Abstract
BACKGROUND: Abdominal aortic aneurysm (AAA) complicated by perianeurysmal fibrosis (PAF) can cause ureteral obstruction, chronic pain, and increased risk of rupture. However, the temporal relationship between AAA onset and PAF development, as well as the optimal management strategy [anti-inflammatory medication versus endovascular aneurysm repair (EVAR)], remains unclear. This study investigates the temporal sequence of PAF relative to AAA and evaluates treatment outcomes to define evidence-based management.

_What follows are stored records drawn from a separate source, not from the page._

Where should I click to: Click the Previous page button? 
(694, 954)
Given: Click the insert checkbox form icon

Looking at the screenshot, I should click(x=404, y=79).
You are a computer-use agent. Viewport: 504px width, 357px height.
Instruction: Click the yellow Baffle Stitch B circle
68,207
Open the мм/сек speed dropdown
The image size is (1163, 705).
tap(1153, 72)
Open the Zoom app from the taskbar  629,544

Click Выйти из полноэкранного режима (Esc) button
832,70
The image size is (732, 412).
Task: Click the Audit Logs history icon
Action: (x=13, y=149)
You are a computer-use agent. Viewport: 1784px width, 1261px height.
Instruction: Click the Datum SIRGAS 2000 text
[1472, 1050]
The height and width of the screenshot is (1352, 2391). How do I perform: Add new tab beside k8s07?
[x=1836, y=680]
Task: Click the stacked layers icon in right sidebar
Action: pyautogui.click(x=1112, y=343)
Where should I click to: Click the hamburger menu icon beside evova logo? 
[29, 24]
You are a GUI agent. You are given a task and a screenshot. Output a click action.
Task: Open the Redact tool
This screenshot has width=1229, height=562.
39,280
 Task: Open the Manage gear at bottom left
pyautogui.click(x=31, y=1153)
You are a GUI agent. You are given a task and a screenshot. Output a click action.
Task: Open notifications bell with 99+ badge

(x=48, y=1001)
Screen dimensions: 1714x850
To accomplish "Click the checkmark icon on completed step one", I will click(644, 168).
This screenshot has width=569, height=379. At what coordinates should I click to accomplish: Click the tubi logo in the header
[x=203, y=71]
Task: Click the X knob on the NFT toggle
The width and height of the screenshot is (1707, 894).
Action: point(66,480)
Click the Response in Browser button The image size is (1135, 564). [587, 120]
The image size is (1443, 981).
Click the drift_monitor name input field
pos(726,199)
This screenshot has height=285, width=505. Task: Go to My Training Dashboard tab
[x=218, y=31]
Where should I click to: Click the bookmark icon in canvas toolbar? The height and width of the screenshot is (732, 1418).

METHODS: This retrospective study reviewed patients with AAA from three tertiary medical centers between September 2015 and December 2021. Pre- and post-treatment computed tomography (CT) angiography and magnetic resonance images were analyzed to examine the prevalence, course, and clinical outcome of PAF. RESULTS: A total of 29 AAA patients with PAF before treatment (of which, 22 patients were treated with EVAR, 5 patients with medical therapy, and 2 patients with open surgical repair) and 8 patients with
de novo PAF after EVAR were included in this study. The median follow-up for all enrolled patients was
4 months [IQR (interquartile range), 2-8 months]. The prevalence of PAF was 8.3%. Additionally, reduced PAF thickness was observed following medical therapy, while a decrease in the maximum AAA diameter was noted post-EVAR (from 58.4 to 56.1 mm, P=0.001). Furthermore, the medical treatment group reduced PAF thickness more than the EVAR group after adjustment for baseline thickness (from 12.7 to 5.5 mm, P=0.001). Interestingly, PAF secondary to AAA was observed in 2 patients, and de novo PAF was detected in 8 AAA patients post-EVAR with preoperatively PAF-free. CONCLUSIONS: Medication significantly reduces PAF thickness in patients with pre-existing PAF. EVAR decreases the AAA diameter but may be associated with de novo PAF. The observed sequence of AAA preceding PAF suggests PAF as a secondary inflammatory response.